"China Has Already Walked Away from Derivatives Contracts"

"China Has Already Walked Away from Derivatives Contracts"
by George Washington

"You've probably heard that China has threatened to walk away from certain commodity derivatives contracts. As Reuters reported in August: "A report that Chinese state-owned companies will be allowed to walk away from loss-making commodity derivative trades provoked anger and dismay among investment bankers on Monday as they feared it may set a damaging precedent.

The State-owned Assets Supervision and Administration Commission, the regulator and nominal shareholder for state-owned enterprises (SOEs), told six foreign banks that SOEs reserved the right to default on contracts," Caijing magazine quoted an unnamed industry source as saying in an article published on Saturday.

But as Janet Tavakoli noted in January, Chinese banks already walked away from derivatives contracts last year: "In early November [2008], Chinese banks (top tier banks like Bank of China and Industrial and Commercial Bank of China) refused to fork over billions in collateral on dollar/yen FX trades which were out of the money after the yen’s October appreciation. The headlines should have read (but didn’t): “Chinese Banks say: STUFF IT.” The Chinese banks won a game of drag race “chicken” with foreign banks. Most credit support annex agreements would say that closing out these trades would be an event of default, and then the cross default on all the trades would kick in with the same counterparty. But the credit of the Chinese banks was better than many of their counterparties, and they renegotiated contracts with the Chinese banks."

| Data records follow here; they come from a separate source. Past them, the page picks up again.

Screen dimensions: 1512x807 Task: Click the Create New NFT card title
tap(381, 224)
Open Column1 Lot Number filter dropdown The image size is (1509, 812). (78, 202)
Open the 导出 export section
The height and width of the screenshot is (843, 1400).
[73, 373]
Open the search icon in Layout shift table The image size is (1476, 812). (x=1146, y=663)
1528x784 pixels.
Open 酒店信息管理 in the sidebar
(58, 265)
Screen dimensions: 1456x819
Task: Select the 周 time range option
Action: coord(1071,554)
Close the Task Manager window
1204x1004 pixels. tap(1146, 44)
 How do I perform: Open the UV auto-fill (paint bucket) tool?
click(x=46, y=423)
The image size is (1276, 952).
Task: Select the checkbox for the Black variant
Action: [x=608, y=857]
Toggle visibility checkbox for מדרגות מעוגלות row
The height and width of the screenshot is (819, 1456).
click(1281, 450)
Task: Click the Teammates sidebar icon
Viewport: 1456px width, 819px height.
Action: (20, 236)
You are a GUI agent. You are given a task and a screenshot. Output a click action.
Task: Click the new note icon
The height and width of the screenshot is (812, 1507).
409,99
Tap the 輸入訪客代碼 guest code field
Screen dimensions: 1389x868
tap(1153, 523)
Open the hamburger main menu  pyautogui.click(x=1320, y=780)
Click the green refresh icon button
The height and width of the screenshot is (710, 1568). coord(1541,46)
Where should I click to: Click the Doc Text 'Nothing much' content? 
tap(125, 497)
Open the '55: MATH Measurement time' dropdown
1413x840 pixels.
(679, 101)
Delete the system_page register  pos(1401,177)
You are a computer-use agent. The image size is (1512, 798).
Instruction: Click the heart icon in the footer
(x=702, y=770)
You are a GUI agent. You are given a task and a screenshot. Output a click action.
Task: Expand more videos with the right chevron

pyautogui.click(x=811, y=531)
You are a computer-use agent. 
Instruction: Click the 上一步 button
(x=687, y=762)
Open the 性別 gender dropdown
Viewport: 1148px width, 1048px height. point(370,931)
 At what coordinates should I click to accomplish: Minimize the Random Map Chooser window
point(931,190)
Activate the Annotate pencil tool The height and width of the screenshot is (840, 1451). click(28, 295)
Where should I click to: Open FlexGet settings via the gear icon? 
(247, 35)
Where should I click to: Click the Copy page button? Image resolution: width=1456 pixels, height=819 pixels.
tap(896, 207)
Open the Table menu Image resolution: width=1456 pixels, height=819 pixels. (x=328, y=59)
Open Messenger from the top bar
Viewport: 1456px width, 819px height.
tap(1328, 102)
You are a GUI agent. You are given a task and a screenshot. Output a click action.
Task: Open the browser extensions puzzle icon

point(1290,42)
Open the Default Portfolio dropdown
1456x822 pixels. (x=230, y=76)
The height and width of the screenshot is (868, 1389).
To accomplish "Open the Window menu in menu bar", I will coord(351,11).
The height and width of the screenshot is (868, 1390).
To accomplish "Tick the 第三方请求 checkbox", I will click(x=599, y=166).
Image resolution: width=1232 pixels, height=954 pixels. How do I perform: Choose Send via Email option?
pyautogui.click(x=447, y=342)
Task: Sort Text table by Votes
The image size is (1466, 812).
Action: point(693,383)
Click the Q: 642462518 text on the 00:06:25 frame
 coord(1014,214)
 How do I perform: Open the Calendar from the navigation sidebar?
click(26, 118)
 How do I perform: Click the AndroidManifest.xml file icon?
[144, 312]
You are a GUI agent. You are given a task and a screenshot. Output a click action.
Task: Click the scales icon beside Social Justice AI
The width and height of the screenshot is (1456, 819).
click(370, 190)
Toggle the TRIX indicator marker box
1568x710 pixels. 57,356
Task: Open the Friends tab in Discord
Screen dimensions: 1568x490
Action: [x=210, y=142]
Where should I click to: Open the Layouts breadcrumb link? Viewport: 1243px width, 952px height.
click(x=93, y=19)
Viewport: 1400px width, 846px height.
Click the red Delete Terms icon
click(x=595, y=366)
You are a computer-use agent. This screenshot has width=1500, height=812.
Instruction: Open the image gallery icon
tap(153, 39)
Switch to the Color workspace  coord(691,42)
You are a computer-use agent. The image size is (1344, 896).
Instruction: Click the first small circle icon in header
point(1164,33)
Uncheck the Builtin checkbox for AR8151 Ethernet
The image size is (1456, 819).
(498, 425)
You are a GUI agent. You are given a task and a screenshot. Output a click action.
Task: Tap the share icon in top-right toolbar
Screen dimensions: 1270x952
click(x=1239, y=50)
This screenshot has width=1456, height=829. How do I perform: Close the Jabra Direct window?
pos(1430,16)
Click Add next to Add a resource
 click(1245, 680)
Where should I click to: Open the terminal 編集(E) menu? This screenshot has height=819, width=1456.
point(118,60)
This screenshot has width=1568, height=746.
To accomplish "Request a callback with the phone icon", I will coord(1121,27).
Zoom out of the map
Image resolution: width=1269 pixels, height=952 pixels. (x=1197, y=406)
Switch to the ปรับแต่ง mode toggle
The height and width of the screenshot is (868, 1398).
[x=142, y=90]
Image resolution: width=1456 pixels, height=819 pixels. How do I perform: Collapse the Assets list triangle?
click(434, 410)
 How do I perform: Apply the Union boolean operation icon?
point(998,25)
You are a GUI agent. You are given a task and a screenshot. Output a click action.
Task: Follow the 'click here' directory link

Today, Tavakoli wrote a fantastic and hard-hitting post for Zero Hedge: "In November 2008, Chinese banks said they would no longer play by our rules. Top tier banks (Bank of China and Industrial and Commercial Bank of China) reneged on derivatives contracts. They failed to come up with billions in collateral on dollar/yen FX trades, which were out of the money after the yen’s October appreciation. This should have been headline news in every financial newspaper, but it wasn’t.

Chinese banks defaulted. They may have been partially motivated by U.S. malfeasance in the capital markets that caused losses in Asia. The U.S. squandered its credibility and our cover-ups have done nothing to restore it.

Most credit support annex agreements would say that closing out these trades would be an event of default, and then the cross default on all the trades would kick in with the same counterparty. But the credit of the Chinese banks was better than many of their counterparties. Everyone was forced to renegotiate contracts with the Chinese banks.

From the perspective of the derivatives markets, this is earth shattering. What would have happened if AIG had done the same thing? (Hey, Goldman, UBS, and others…you want your collateral? Well… Stuff It!)

At the end of August 2009, China signaled that state owned oil consumers: Air China, COSCO, and China Eastern could default on money-losing commodities derivatives contracts.

If we had been paying attention, the U.S. should have done everything in its power to correct our mistakes, clean up the mess in our financial system—instead of sweeping it under the carpet—and turned our efforts to maintaining the credibility of the capital markets and the credibility of the dollar."